## What this task involves
Select all lines in the records that include "Locate".

## Excerpted data
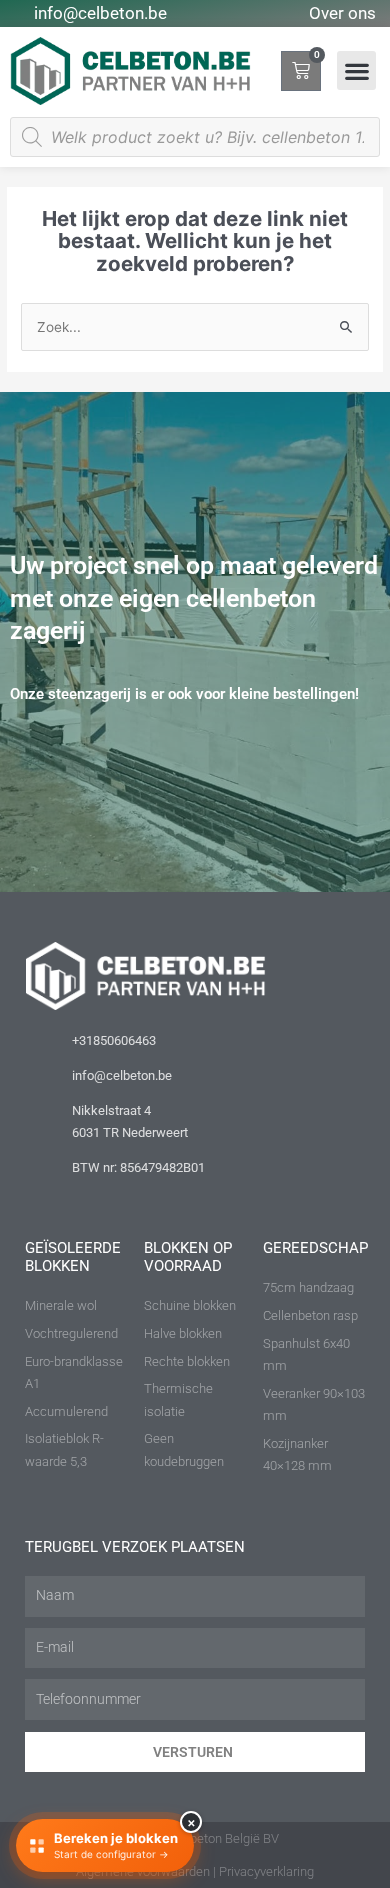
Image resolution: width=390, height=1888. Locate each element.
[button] (356, 70)
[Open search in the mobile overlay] (195, 137)
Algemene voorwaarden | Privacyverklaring (195, 1871)
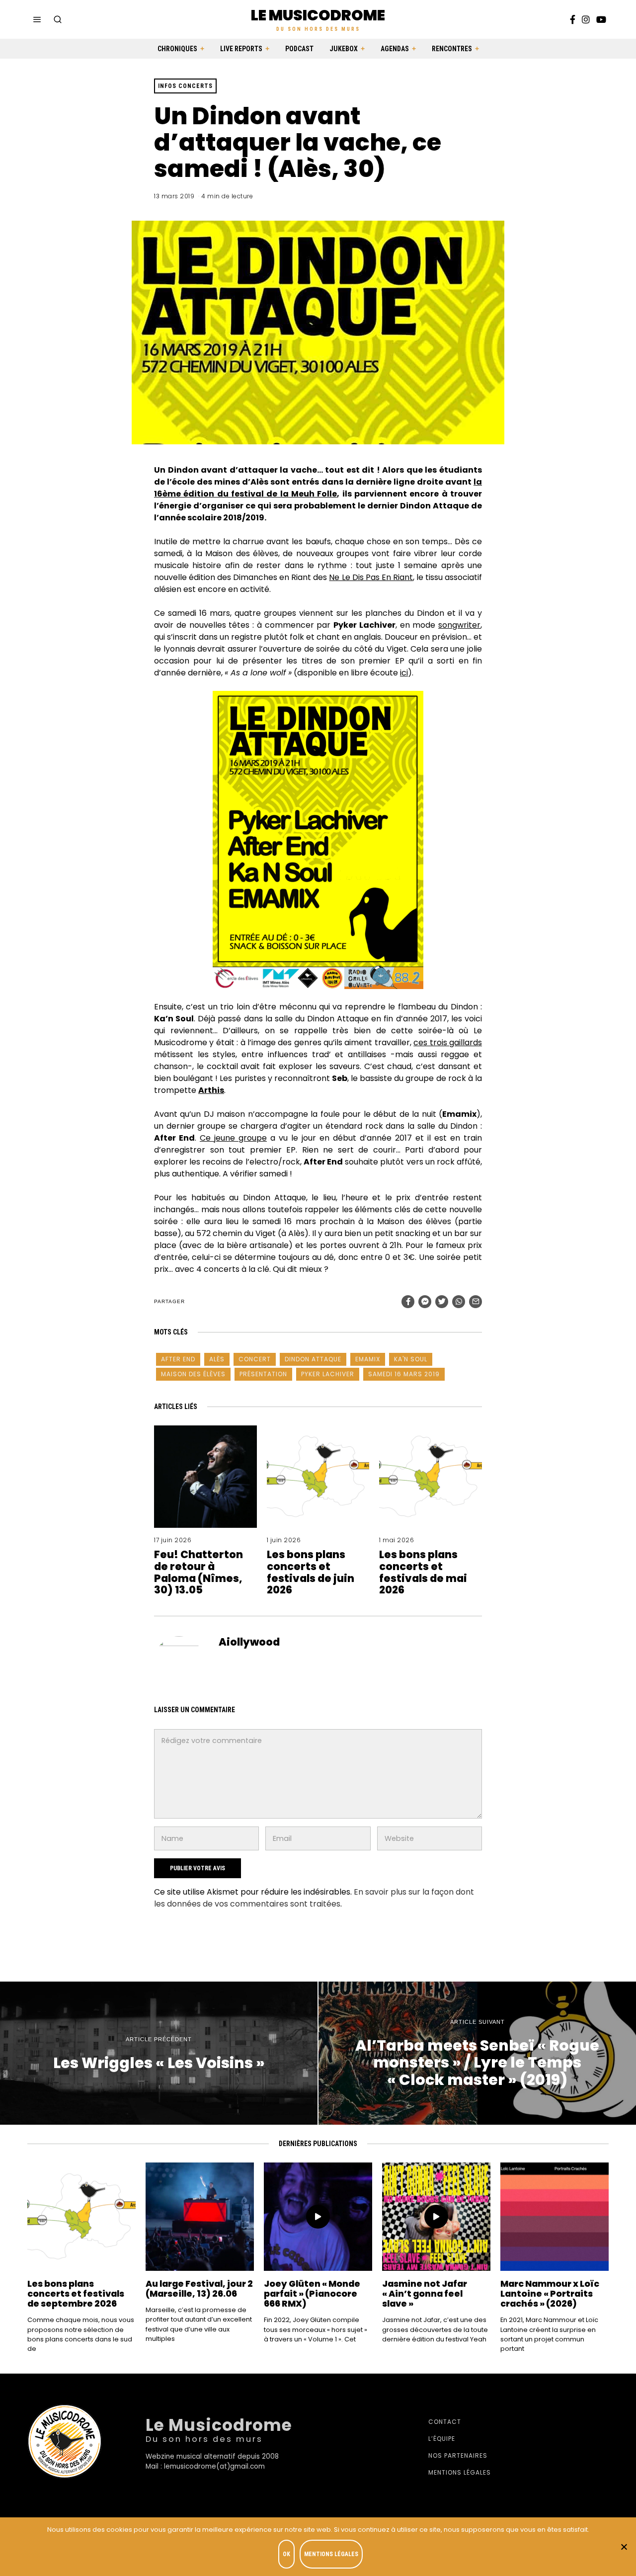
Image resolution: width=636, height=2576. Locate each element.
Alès (217, 1359)
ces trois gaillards (447, 1042)
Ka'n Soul (410, 1359)
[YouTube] (601, 19)
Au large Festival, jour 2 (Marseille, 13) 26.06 (199, 2289)
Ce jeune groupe (233, 1138)
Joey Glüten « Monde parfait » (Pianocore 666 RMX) (312, 2294)
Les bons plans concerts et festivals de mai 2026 (423, 1572)
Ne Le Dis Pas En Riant (370, 577)
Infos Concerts (185, 86)
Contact (444, 2421)
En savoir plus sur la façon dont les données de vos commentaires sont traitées (314, 1898)
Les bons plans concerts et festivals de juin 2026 (310, 1572)
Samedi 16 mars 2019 (404, 1374)
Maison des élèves (193, 1374)
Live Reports (241, 49)
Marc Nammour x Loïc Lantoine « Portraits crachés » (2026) (549, 2294)
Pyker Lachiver (327, 1374)
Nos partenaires (457, 2455)
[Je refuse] (624, 2547)
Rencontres (452, 49)
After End (178, 1359)
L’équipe (441, 2438)
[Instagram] (585, 19)
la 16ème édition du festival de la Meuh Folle (318, 487)
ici (404, 672)
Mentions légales (459, 2472)
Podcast (299, 49)
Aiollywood (249, 1642)
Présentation (263, 1374)
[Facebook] (572, 19)
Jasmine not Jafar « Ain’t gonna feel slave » (424, 2294)
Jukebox (343, 49)
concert (254, 1359)
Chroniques (177, 49)
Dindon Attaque (313, 1359)
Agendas (395, 49)
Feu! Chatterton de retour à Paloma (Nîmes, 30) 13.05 (198, 1572)
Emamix (367, 1359)
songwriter (459, 625)
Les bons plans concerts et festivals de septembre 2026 (75, 2294)
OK (286, 2554)
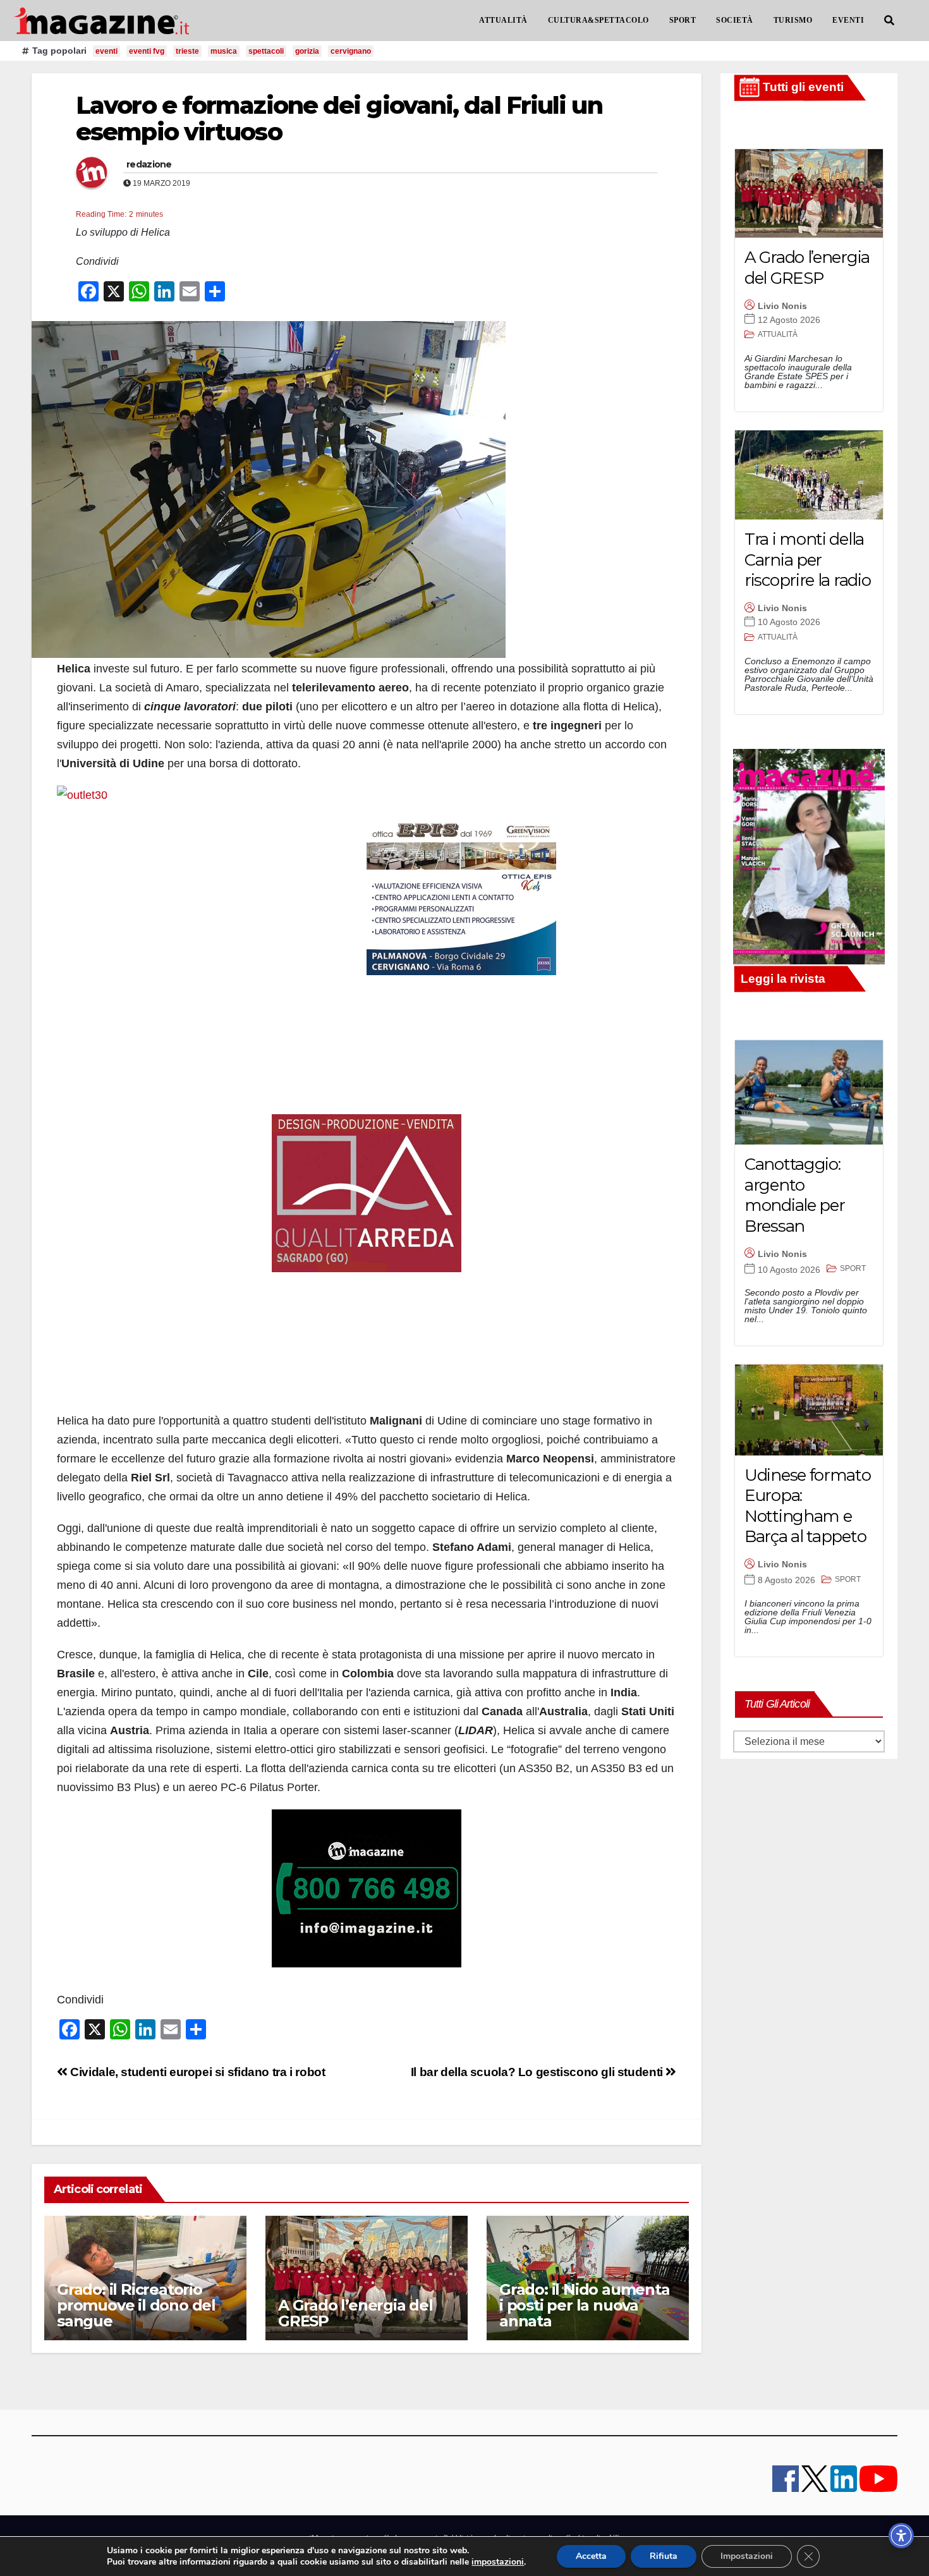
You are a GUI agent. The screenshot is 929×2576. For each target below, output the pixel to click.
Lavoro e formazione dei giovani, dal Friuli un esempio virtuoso (339, 118)
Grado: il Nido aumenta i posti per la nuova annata (584, 2305)
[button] (889, 20)
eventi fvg (146, 51)
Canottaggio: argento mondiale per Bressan (794, 1195)
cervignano (351, 51)
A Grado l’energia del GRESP (355, 2313)
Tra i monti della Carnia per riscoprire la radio (807, 559)
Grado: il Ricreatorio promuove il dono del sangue (136, 2305)
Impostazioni (746, 2556)
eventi (106, 51)
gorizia (307, 51)
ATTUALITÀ (503, 20)
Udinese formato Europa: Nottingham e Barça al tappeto (807, 1506)
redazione (149, 164)
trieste (187, 51)
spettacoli (266, 51)
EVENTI (848, 20)
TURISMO (793, 20)
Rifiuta (663, 2556)
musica (223, 51)
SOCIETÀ (734, 20)
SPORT (682, 20)
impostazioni (497, 2562)
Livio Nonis (782, 305)
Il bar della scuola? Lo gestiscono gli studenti (538, 2072)
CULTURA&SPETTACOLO (598, 20)
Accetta (591, 2556)
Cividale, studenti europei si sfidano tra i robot (196, 2072)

## Solved exercise
Image resolution: width=390, height=1888. Locate each element.
Image resolution: width=636, height=2576. Locate each element.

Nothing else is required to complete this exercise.